> Job: Rewrite the provisional tax guide from "- Freelancers and" to "taxpayers by default.", replacing "provisional taxpayers" with "provisional tax registrants".

> Page extract:
--------
If you earn any income in South Africa that doesn’t already have tax deducted at source, provisional tax is something you need to get right. It affects sole traders, freelancers, company directors, landlords, and anyone else whose income falls outside the Pay-As-You-Earn (PAYE) system. Yet despite how common it is, provisional tax remains one of the most misunderstood parts of the South African tax landscape.
This guide walks you through everything you need to know for the 2026/2027 tax year — from who needs to pay, to the exact deadlines, how to fill in your IRP6, and what happens if you get it wrong. Whether you’re a business owner handling your own affairs or a practitioner managing dozens of clients, this article has you covered.
What Is Provisional Tax?
Provisional tax is not a separate tax — it’s a mechanism for paying your normal income tax in advance. Instead of waiting until the end of the tax year and settling one large amount, SARS requires certain taxpayers to make two (and sometimes three) payments spread across the year. Think of it as paying your income tax in instalments.
For salaried employees, this advance payment happens automatically through PAYE — your employer withholds tax from your salary each month and sends it to SARS on your behalf. But if you earn income that isn’t subject to PAYE — business profits, rental income, freelance earnings, investment returns, or director’s remuneration from your own company — you’re responsible for estimating your tax liability and paying it to SARS yourself, using the IRP6 return.
The South African Revenue Service (SARS) administers provisional tax under the Fourth Schedule of the Income Tax Act. The system is designed to smooth government cash flow and prevent taxpayers from facing an unmanageable lump-sum bill at assessment time. When done properly, provisional tax payments should mean you owe very little — or receive a small refund — when your final assessment is issued.
Who Must Pay Provisional Tax in South Africa?
The general rule is straightforward: if you receive any taxable income that is not subject to employees’ tax (PAYE), you are a provisional taxpayer. In practice, this includes:
- Sole proprietors and self-employed individuals — Anyone running a business in their own name, from consultants to plumbers to online retailers.
- Freelancers and independent contractors — If your clients don’t deduct PAYE from your invoices, you’re responsible for provisional tax.
- Rental income earners — Individuals who earn rental income from property, whether residential or commercial.
- Company directors — Directors who receive remuneration, dividends, or other income from their companies often need to register as provisional taxpayers.
- Companies, close corporations, and trusts — All registered companies and CCs are provisional taxpayers by default.
- Individuals with significant investment income — Interest, foreign dividends, and capital gains above the annual exemptions can trigger provisional tax obligations.
Who Is Exempt?
--------
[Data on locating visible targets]

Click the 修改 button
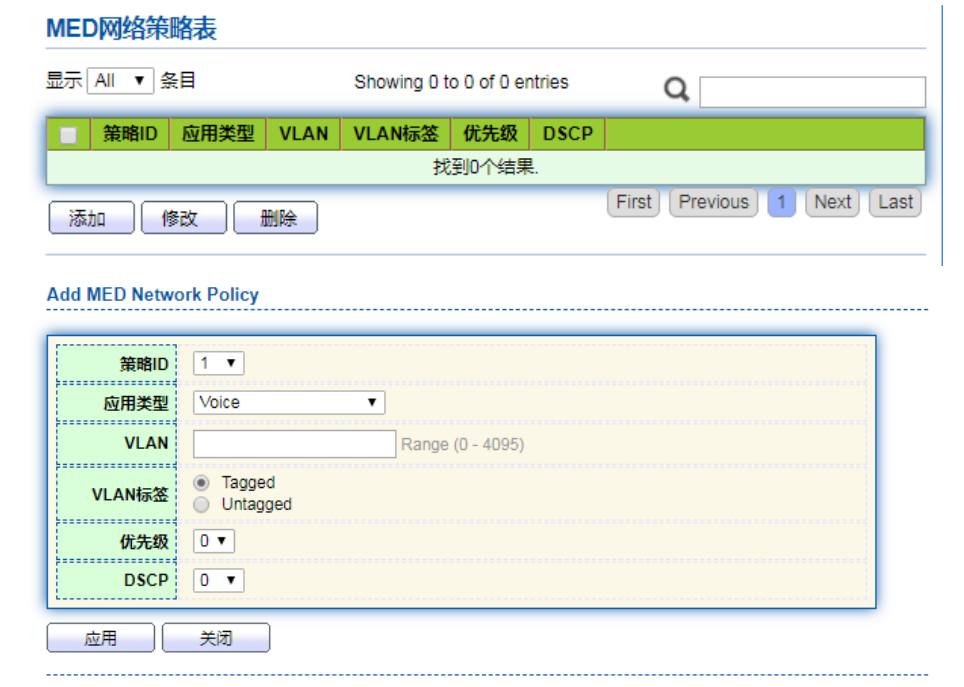Viewport: 964px width, 687px height. point(184,218)
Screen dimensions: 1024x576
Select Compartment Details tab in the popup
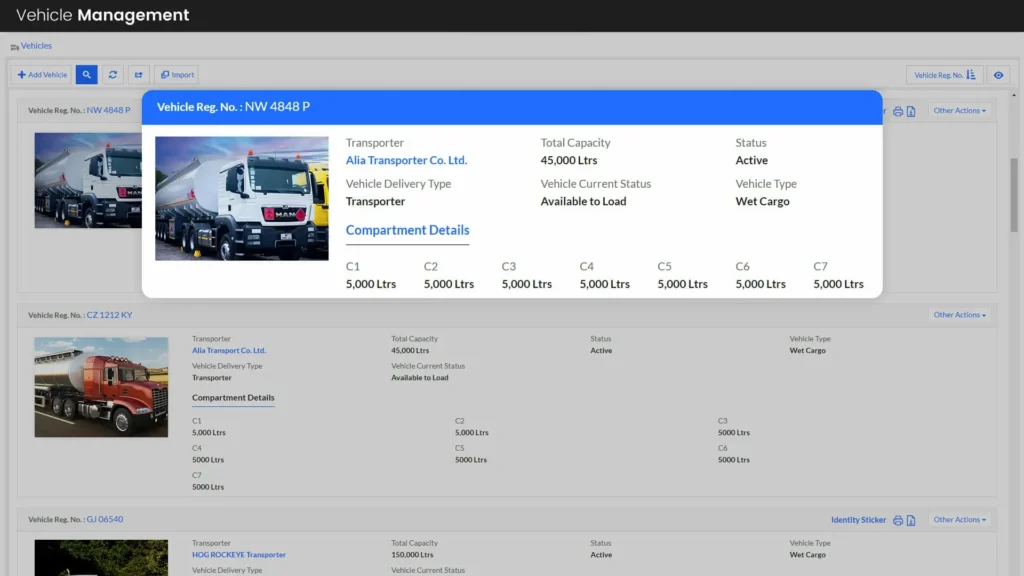tap(407, 230)
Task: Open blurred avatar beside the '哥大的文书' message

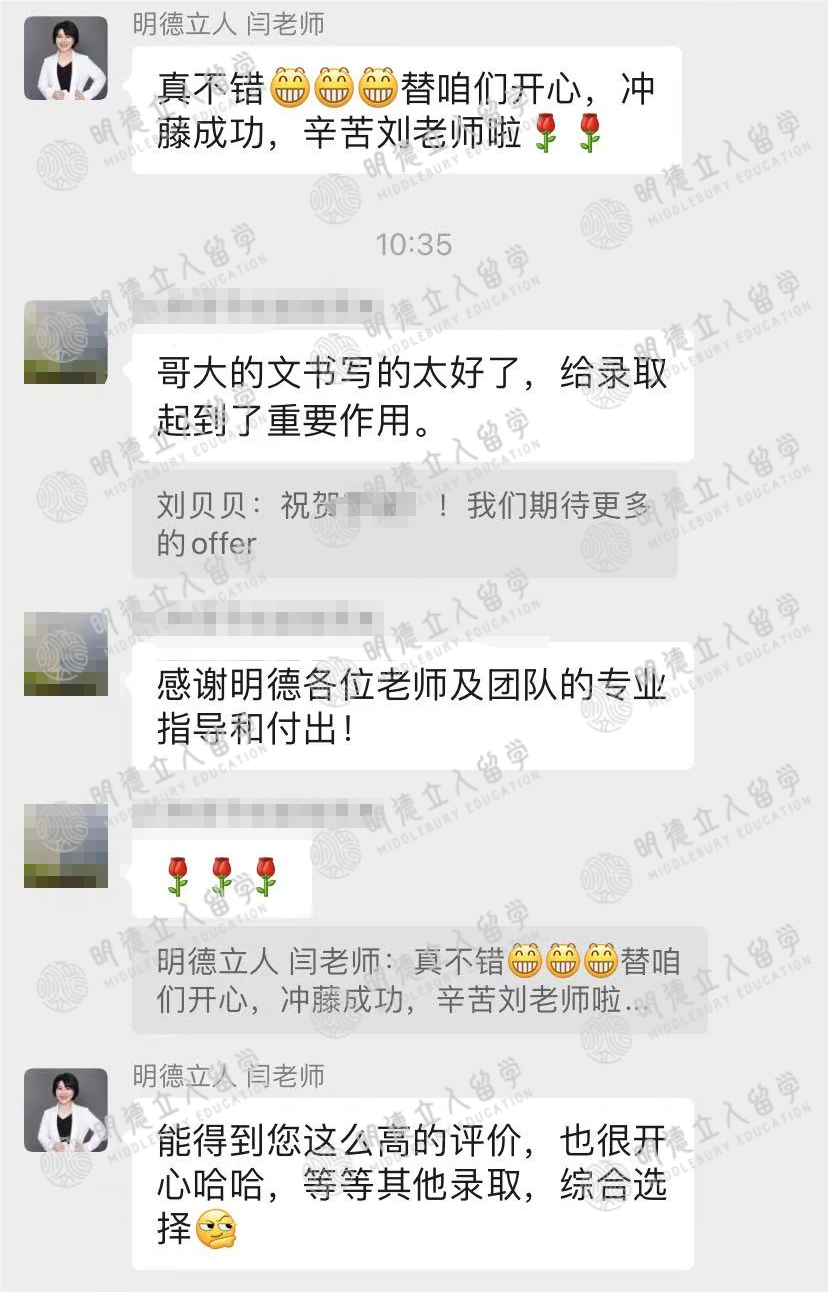Action: (x=65, y=342)
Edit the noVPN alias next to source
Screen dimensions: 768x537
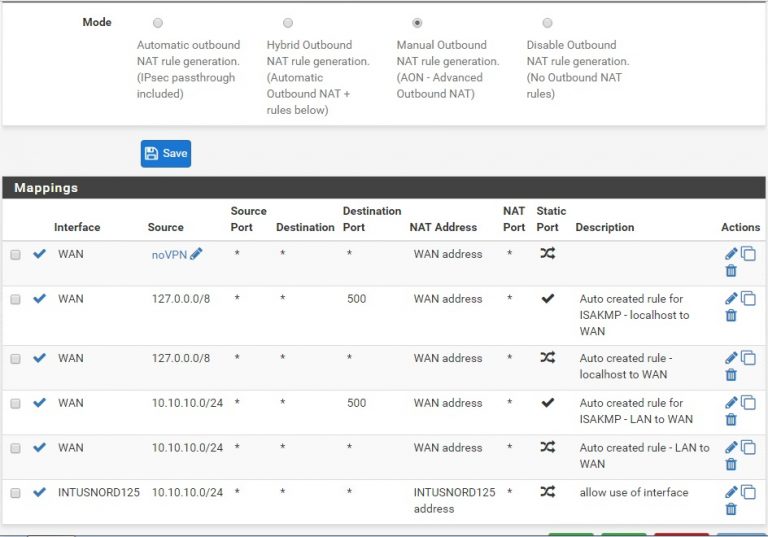[196, 254]
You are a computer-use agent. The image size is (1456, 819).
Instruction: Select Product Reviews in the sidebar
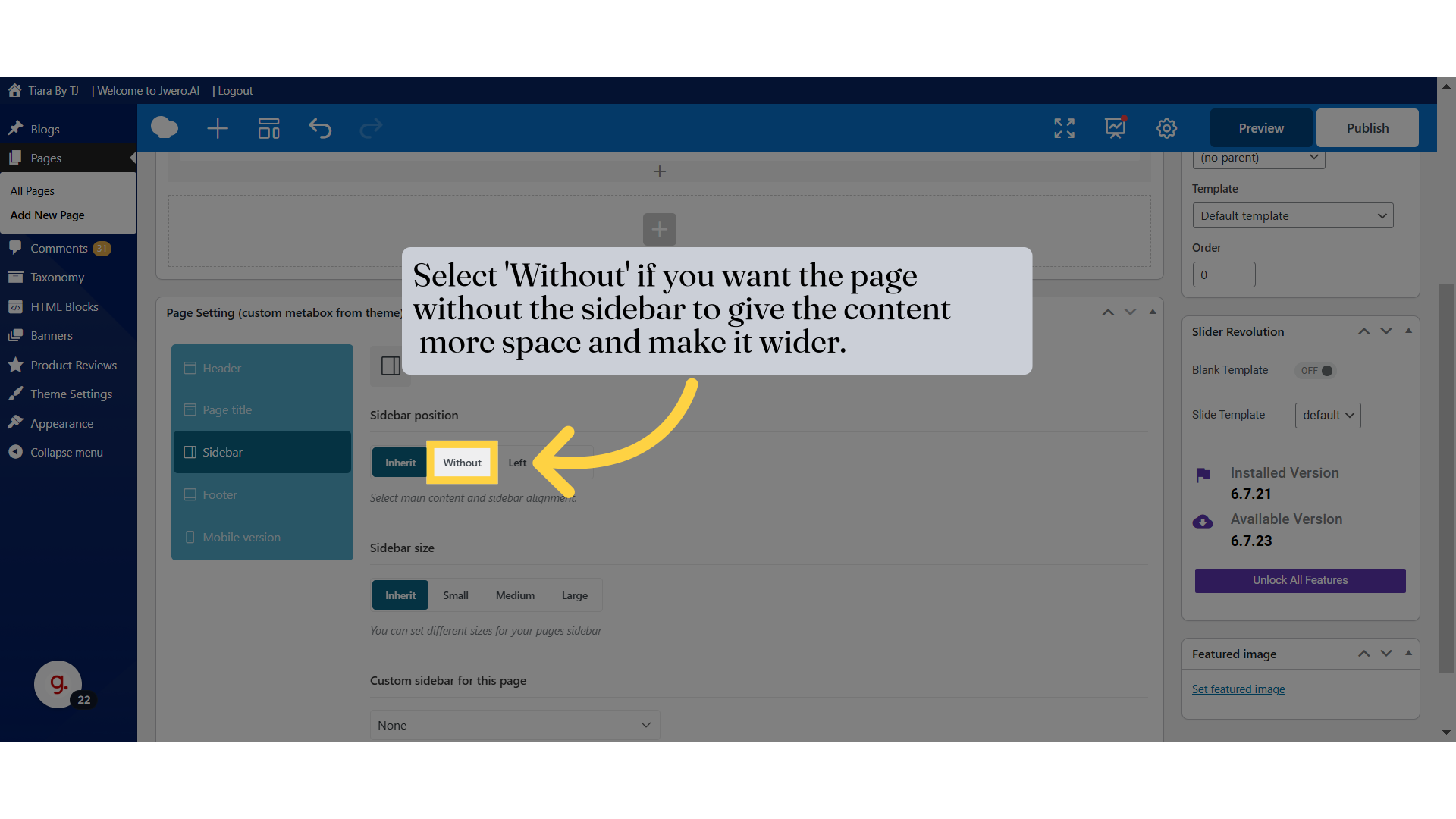pyautogui.click(x=72, y=365)
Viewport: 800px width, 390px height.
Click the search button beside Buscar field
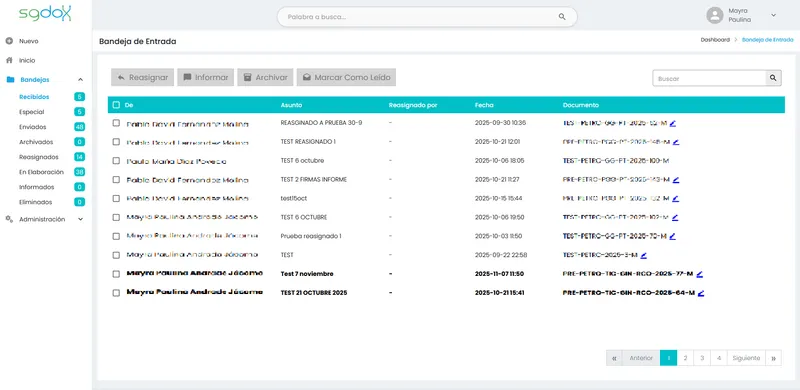773,78
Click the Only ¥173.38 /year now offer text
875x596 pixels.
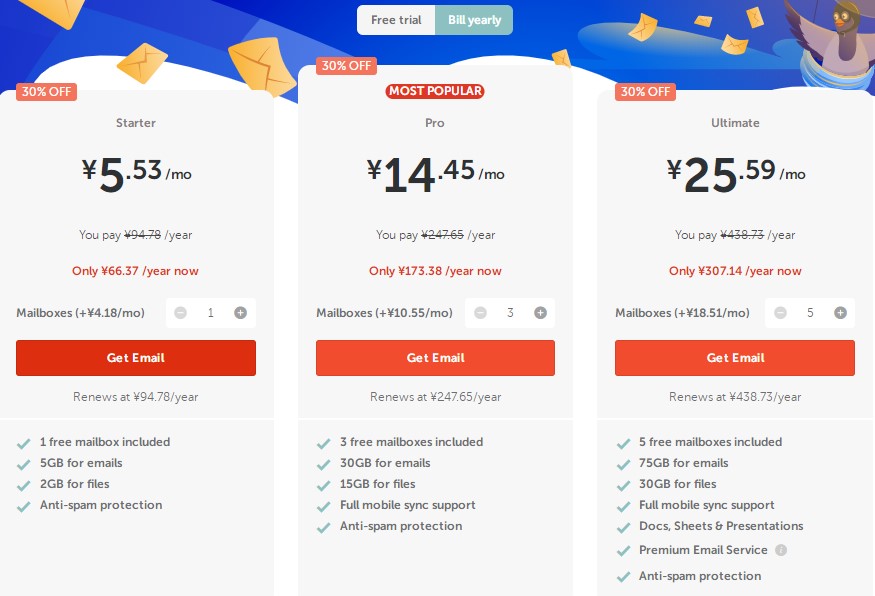(x=434, y=270)
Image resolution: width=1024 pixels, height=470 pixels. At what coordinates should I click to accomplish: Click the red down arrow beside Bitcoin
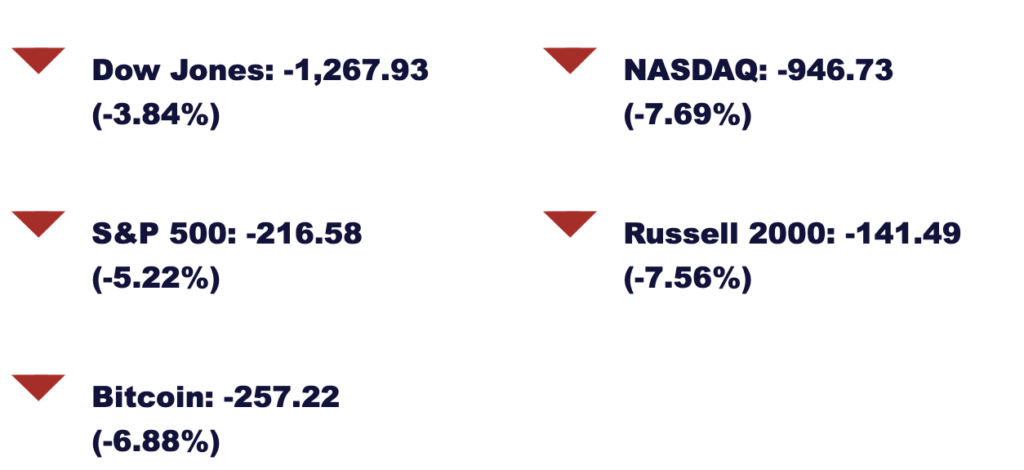[x=39, y=387]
--------
> Written answer:
- Freelancers and independent contractors — If your clients don’t deduct PAYE from your invoices, you’re responsible for provisional tax.
- Rental income earners — Individuals who earn rental income from property, whether residential or commercial.
- Company directors — Directors who receive remuneration, dividends, or other income from their companies often need to register as provisional tax registrants.
- Companies, close corporations, and trusts — All registered companies and CCs are provisional tax registrants by default.